I have no trouble on my 109 with getting a nice finish with Aluminum but the finish I get with different steels is ugly!   Any hints?   Thanks: Don


----------



## David S (Feb 23, 2017)

Don, what types of steel are you using?  And also what type of lathe tool?  i.e. HSS, carbide or?

David


----------



## Dan_S (Feb 23, 2017)

Aluminum is pretty easy to get a good finish on, only bested by brass in my opinion.

for steel, you have to take all the following into account.

1) the steel grade
2) the tooling
3) feed
4) speed
5) doc


----------



## David S (Feb 23, 2017)

Also perhaps a pic of your set up.  Are you turning a long shaft or something close to the chuck?  Diameter of the work piece may help to determine if deflection is an issue.

David


----------



## dontrinko (Feb 23, 2017)

Short and close to the chuck.  It was a SS rod about 1/4" diameter that I took out of a printer.
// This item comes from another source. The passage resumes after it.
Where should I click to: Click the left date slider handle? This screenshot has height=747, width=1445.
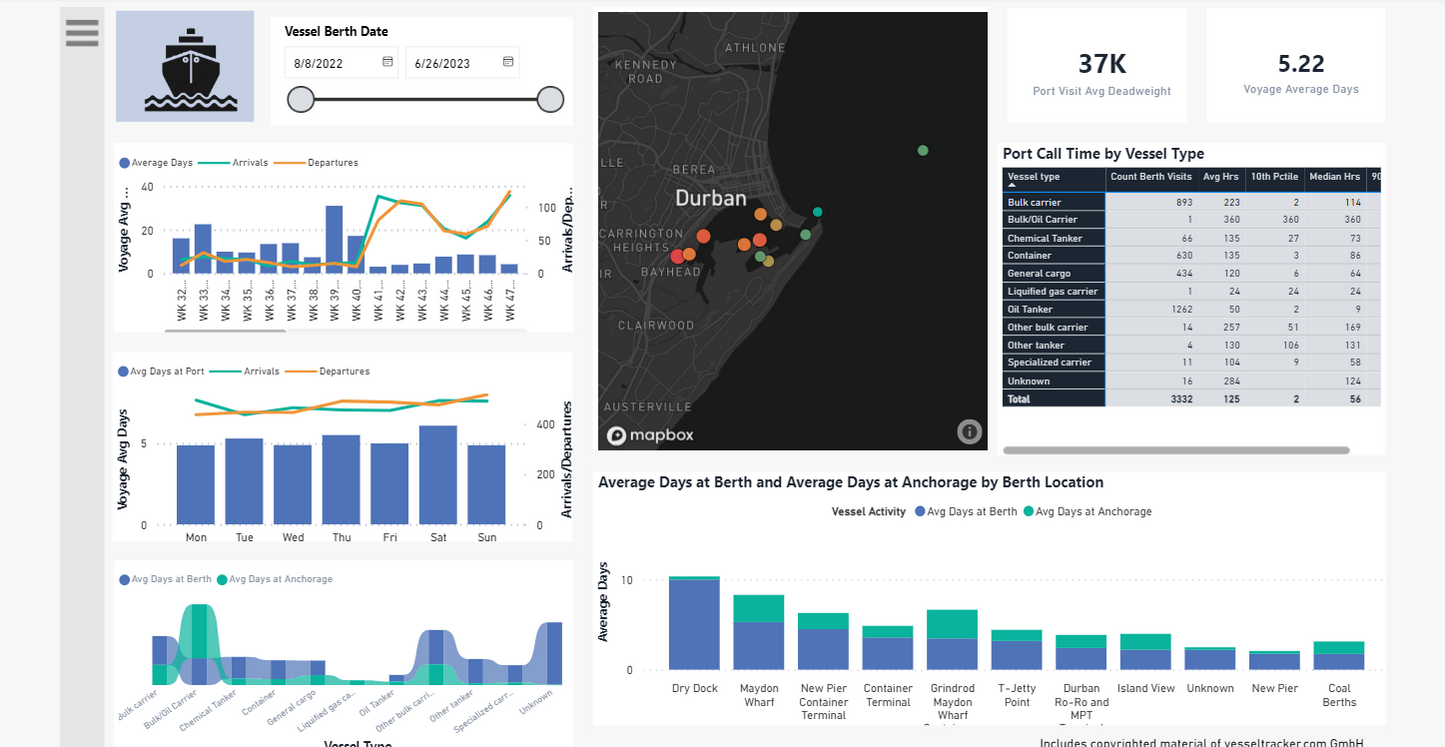point(301,99)
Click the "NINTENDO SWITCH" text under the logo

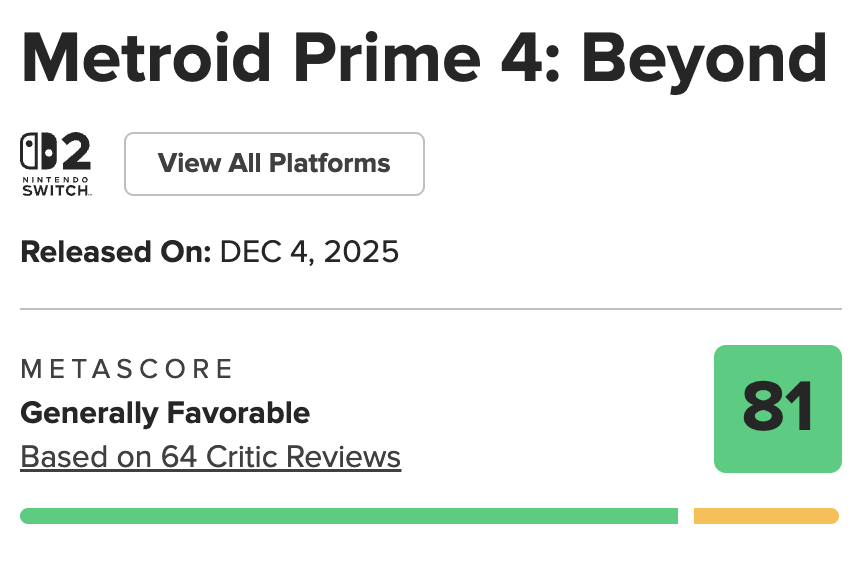pos(56,186)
I ended up doing it on my Taig and it was much better but not as good as aluminum. On the 109 it looked like a steel eating mouse chewed on it as it slowly rotated.  Don


----------



## mikey (Feb 23, 2017)

Don, that printer rod machines like butter. Not sure what grade they use but I love that stuff. As stated, what kind of tool are you using? If HSS, increase your side and end relief to about 16-18 degrees and be sure your back rake is about 12-15 degrees. A nose radius of 1/64" is sufficient to produce a very good finish. I normally finish at pretty high speeds - about 2000 rpm or so.


----------



## dontrinko (Feb 24, 2017)

I tightened the top slide, sharpened the bit and shortened the tool bit in the holder and now it is similar to what I get on the Taig. Thanks for the help.  Don


----------